Here’s the gist: the team developed a workflow that installs isotope-labeled lysine right on the solid-supported peptide. They start with allylglycine in the sequence, hit it with a mild hydroformylation, and then do reductive amination. Result: you get a radiolabeled lysine residue when you cleave the peptide from the support. No harsh conditions. No need to redesign your entire peptide just to stick a label on it.
Key points for peptide researchers:
The process uses standard radiochemistry equipment: (14)CO from solid precursors and (3)H2 from tritium manifolds.
Works on diverse peptide sequences, not just simple models.
Proven on analogs as complex as semaglutide, a heavyweight in metabolic and endocrine research.
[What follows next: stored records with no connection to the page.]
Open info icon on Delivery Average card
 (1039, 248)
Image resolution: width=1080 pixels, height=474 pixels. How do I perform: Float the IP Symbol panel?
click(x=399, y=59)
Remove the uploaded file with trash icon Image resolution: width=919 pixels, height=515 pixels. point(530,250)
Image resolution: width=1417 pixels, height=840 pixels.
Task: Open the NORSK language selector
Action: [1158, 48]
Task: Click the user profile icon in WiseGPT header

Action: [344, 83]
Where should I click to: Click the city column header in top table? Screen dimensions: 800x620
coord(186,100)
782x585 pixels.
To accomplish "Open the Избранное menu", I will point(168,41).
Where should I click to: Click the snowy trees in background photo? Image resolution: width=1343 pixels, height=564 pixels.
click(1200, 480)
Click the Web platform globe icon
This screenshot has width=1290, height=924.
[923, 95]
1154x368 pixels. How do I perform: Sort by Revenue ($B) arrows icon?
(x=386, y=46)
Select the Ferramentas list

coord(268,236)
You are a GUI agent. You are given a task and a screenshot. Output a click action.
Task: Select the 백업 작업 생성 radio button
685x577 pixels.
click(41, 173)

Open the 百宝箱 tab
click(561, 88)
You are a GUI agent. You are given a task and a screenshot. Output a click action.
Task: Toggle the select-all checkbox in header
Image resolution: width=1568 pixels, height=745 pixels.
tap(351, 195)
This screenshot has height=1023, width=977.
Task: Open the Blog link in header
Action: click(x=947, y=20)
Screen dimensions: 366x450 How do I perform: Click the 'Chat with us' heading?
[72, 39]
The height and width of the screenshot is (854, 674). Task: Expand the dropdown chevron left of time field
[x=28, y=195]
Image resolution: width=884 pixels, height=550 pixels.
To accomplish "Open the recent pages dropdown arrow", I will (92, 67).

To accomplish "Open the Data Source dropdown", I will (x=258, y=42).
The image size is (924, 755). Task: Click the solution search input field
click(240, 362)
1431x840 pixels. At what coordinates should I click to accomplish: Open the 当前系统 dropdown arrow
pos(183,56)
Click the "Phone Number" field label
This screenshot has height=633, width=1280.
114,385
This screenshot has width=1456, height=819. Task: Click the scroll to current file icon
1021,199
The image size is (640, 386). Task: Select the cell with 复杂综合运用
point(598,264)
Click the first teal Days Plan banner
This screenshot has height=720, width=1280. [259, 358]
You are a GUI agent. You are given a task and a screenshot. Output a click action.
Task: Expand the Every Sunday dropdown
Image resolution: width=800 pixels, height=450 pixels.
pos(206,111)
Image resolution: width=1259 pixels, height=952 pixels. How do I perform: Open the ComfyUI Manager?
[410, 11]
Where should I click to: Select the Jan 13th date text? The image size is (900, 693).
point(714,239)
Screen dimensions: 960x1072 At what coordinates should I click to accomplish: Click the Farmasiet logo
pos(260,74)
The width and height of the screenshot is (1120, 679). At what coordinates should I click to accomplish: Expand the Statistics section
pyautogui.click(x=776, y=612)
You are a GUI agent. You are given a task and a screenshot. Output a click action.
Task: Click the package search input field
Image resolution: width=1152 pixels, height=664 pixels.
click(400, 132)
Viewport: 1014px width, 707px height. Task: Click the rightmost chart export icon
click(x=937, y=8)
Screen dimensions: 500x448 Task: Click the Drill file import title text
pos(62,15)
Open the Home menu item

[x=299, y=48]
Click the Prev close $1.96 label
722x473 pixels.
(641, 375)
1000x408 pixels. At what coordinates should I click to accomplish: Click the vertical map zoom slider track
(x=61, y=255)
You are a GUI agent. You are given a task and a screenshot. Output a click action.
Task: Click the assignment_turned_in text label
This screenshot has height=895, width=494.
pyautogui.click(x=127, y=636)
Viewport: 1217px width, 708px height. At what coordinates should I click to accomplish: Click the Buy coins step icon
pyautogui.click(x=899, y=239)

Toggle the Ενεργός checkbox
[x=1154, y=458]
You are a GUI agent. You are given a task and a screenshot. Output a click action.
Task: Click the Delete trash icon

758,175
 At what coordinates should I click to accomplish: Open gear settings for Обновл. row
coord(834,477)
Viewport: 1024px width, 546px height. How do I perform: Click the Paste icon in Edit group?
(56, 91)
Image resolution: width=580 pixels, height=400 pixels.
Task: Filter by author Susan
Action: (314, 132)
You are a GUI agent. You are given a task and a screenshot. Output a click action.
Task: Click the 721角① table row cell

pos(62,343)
Radiolabeled peptides are the workhorses for tracking, bioavailability studies, and metabolic research. But getting your hands on custom (14)C- or (3)H-labeled peptides used to mean big costs and long waits. This new method can speed up the workflow for academic and industry labs—and opens up access to more advanced tracer studies.
If you’re sourcing peptide building blocks or looking for a supplier who can handle custom isotopic labeling, the vendor directory is worth a look.
Bottom line: this is a practical leap forward for anyone who needs radiolabeled research peptides, especially when working with complex sequences like semaglutide.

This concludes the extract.